Sunday, June 02, 2013

11173: Skating Towards A Milestone?

From The New York Daily News…

Seth Jones, son of ex-NBA player Popeye Jones, could be first African-American taken No. 1 in the NHL draft

Whoever could’ve fathomed an African-American kid from Texas being the No. 1 overall pick in the NHL draft? Whoever heard of the son of an 11-year NBA veteran eschewing backboards for sideboards?

By Wayne Coffey / NEW YORK DAILY NEWS

TORONTO - As 1999 turned to 2000 and both the world and the millennium were about to end, a 5-year-old kid from Denver began an unprecedented journey, not that anybody knew it at the time. To celebrate the New Year, the kid’s parents took him and his two brothers to nearby Beaver Creek. The kid decided to try something new.

He put on a pair of rental ice skates, waved off his parents’ attempt to get him to use one of those stabilizing walkers, and off Seth Jones went, ’round and ’round the Beaver Creek rink, drawn to ice like a bee to honey.

“You could see what a blast he was having, right from the start. He was pretty good on skates even then,” his father says.

# DATA PROVIDED
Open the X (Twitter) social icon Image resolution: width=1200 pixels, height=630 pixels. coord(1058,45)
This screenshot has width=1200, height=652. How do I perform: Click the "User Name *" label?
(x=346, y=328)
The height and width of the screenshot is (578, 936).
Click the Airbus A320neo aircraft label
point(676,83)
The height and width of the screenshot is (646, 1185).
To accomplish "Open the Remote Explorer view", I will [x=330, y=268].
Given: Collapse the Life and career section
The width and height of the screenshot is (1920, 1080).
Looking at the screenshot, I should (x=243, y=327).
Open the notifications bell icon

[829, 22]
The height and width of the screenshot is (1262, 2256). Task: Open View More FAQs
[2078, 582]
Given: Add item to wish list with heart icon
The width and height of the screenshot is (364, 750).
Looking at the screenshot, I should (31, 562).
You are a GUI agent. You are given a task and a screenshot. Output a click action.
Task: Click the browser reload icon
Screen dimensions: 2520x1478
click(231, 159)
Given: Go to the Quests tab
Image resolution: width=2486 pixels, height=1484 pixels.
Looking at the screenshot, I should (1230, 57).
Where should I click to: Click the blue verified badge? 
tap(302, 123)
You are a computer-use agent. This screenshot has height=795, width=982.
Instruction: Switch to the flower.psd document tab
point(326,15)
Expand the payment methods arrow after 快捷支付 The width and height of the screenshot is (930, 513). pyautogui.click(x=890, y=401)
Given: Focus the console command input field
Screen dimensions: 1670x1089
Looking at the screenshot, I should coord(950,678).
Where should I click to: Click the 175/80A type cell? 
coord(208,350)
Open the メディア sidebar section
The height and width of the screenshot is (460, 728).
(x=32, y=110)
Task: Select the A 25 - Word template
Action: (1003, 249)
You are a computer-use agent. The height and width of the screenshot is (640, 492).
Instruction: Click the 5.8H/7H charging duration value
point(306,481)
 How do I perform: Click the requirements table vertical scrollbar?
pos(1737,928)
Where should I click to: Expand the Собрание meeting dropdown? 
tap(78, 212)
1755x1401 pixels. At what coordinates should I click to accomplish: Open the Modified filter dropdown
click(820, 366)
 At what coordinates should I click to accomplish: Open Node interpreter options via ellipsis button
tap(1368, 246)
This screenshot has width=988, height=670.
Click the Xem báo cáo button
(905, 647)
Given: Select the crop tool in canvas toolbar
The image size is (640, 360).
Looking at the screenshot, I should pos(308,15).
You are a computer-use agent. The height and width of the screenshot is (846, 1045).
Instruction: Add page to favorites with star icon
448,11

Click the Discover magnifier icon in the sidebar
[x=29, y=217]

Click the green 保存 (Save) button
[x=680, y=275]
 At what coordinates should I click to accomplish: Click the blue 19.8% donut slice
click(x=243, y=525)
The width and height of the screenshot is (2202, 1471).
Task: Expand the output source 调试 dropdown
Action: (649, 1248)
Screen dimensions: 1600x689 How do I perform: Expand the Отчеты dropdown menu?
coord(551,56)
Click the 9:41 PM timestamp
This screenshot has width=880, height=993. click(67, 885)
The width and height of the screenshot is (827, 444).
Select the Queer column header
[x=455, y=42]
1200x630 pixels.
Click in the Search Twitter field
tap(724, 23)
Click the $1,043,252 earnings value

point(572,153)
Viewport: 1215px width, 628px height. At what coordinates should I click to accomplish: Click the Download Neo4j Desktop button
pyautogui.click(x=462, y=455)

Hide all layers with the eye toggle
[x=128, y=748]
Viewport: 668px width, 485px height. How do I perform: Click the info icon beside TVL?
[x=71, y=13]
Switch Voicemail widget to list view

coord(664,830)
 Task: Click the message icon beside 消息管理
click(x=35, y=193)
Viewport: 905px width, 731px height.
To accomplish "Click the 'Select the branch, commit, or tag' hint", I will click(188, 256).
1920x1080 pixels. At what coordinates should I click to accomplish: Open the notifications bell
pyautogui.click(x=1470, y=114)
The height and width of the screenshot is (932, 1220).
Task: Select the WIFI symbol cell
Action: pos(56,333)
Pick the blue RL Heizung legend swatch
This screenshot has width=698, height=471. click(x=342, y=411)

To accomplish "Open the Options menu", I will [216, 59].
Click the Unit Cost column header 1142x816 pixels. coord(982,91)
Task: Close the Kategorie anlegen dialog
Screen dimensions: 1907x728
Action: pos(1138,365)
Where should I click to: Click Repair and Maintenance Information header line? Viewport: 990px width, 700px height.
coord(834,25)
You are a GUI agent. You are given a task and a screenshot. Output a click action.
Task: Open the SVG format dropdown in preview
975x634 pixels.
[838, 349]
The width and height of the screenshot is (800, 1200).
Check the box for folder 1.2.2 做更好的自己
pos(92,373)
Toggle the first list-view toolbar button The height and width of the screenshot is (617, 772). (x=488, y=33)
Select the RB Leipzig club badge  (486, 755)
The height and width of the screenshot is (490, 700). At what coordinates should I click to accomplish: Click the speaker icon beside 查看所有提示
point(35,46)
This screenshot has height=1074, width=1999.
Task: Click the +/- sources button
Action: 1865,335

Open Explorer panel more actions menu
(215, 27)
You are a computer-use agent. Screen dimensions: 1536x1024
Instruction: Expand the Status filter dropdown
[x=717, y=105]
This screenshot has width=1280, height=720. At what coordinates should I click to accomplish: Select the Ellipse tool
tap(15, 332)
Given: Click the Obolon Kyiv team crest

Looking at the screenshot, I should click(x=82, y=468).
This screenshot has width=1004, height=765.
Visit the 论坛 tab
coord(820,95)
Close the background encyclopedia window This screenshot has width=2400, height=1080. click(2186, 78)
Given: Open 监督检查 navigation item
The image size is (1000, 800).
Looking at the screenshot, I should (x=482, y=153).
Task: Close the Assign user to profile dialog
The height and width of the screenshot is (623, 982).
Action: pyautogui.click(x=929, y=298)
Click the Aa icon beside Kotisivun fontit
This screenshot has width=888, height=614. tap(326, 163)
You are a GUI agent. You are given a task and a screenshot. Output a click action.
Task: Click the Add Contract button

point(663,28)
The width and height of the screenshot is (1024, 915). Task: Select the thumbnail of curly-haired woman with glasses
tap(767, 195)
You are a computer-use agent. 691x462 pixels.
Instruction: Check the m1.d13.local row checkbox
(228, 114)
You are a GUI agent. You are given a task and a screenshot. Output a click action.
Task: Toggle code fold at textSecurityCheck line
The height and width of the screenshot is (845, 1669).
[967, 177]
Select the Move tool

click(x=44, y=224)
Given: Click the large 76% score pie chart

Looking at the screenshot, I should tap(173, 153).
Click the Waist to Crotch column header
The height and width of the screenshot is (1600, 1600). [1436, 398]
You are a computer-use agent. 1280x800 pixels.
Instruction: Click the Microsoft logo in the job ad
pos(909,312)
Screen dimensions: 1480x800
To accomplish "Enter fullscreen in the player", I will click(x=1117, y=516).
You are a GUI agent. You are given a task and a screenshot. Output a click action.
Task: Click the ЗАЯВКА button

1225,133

# TASK A
Reproduce verbatim the passage of the article about Seth Jones that starts with "Seth Jones, son" and runs through "backboards for sideboards?".
# TASK B
Format the records as a numbered list, starting with the line with "You are a computer-use agent. 691x462 pixels." and going on through the last line of the records, skipping blank lines.

# CORRECT OUTPUT A
Seth Jones, son of ex-NBA player Popeye Jones, could be first African-American taken No. 1 in the NHL draft

Whoever could’ve fathomed an African-American kid from Texas being the No. 1 overall pick in the NHL draft? Whoever heard of the son of an 11-year NBA veteran eschewing backboards for sideboards?

# CORRECT OUTPUT B
1. You are a computer-use agent. 691x462 pixels.
2. Instruction: Check the m1.d13.local row checkbox
3. (228, 114)
4. You are a GUI agent. You are given a task and a screenshot. Output a click action.
5. Task: Toggle code fold at textSecurityCheck line
6. The height and width of the screenshot is (845, 1669).
7. [967, 177]
8. Select the Move tool
9. click(x=44, y=224)
10. Given: Click the large 76% score pie chart
11. Looking at the screenshot, I should tap(173, 153).
12. Click the Waist to Crotch column header
13. The height and width of the screenshot is (1600, 1600). [1436, 398]
14. You are a computer-use agent. 1280x800 pixels.
15. Instruction: Click the Microsoft logo in the job ad
16. pos(909,312)
17. Screen dimensions: 1480x800
18. To accomplish "Enter fullscreen in the player", I will click(x=1117, y=516).
19. You are a GUI agent. You are given a task and a screenshot. Output a click action.
20. Task: Click the ЗАЯВКА button
21. 1225,133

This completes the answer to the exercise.